With all of the benefits, it's strange that many doctors refuse to perform gentle C-sections. They take slightly longer because the baby is pulled from mom's body slowly so he can receive the benefits of having his lungs gently squeezed on the way out. There is slightly more planning involved, but women who have gentle C-sections can attest to the benefits. Doctors still often refuse.
Because there is more planning and gentle C-sections are a new practice, doctors often refuse for their own convenience or because they want to save time. Both are lousy reasons, but that doesn't keep doctors from giving them.
3Shots For Lifestyle Choices
Vaccines are controversial to talk about, with each person taking a side and refusing to see any logic from the group that disagrees with them.

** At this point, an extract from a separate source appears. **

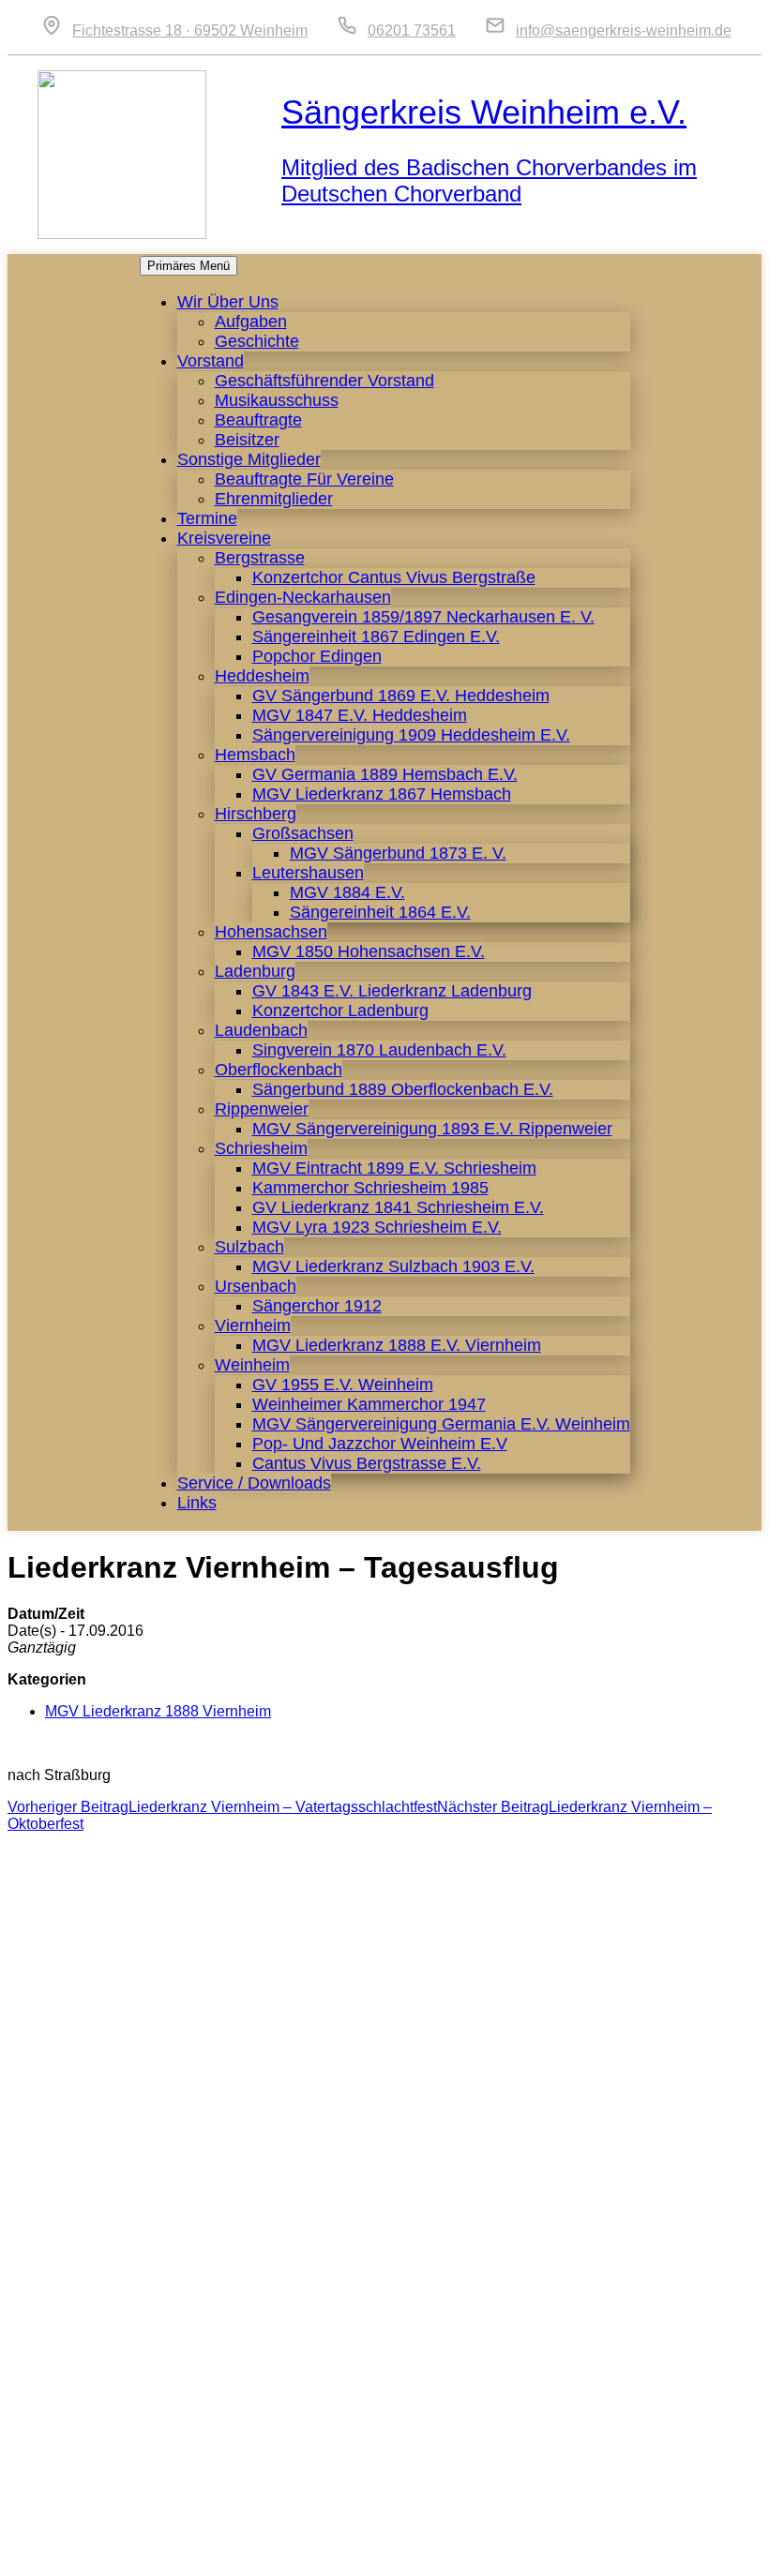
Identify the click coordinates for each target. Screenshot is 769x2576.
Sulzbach (249, 1246)
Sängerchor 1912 (317, 1305)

The problem with this approach is that there are both benefits and dangers related to vaccines, and it would be easier to deal with if everyone could discuss the topic openly.
Doctors pushed the hepatitis B vaccine on newborns for years, and some still do. The problem is that hepatitis B is not a childhood illness, and the chance of a newborn catching it if mom doesn't have it are minimal.
There are plenty of risks with this shot, and a baby's underdeveloped immune system may not be able to handle it at birth. France actually investigated makers of the vaccine because they were not transparent about the risks.
Doctors often push vaccines without questioning when they are appropriate for kids. They simply follow the schedule regardless of the risks, and this leads to issues for children and their parents.
Separating mom and the baby after birth is a bad idea, but doctors don't often work to make sure it doesn't happen. While it is sometimes unavoidable, such as if mom or the baby need medical care, there are many times that doctors can carry out anything they need to do while mom and the baby are together instead of separating them.
Separating mom and baby early on may lead to problems with breastfeeding and attachment, and it causes both of them unnecessary stress. Baby friendly hospitals are working to change the norm, which is taking the baby to the nursery while mom is left alone, but doctors can do a lot to remedy this problem, regardless of what kind of hospital mom delivers at.
Doctors sometimes don't view their jobs as encompassing taking care of mom and baby's emotional well-being, but they should. It matters what those moments after birth are like for the new family, and it doesn't take much for doctors to make them easier.
Cutting the umbilical cord is usually something we see dads do right after birth, the doctor handing him scissors so he can detach the baby from mom. The problem is that waiting until the cord isn't pulsing is the best way to go, and many doctors don't recommend that method.
Allowing the baby to get all possible cord blood can help them avoid problems with anemia and give them a head start on good health. Waiting is easy, and it doesn't take long for the cord to stop pulsing. However, many doctors are ready to be finished with one birth so they can run to the next, so they don't offer mom the option of waiting for the cord to be cut.
It's perfectly acceptable to ask the doctor to slow down and let the cord finish pulsing. There's no reason to get scissor happy and deprive the baby of blood he or she can use.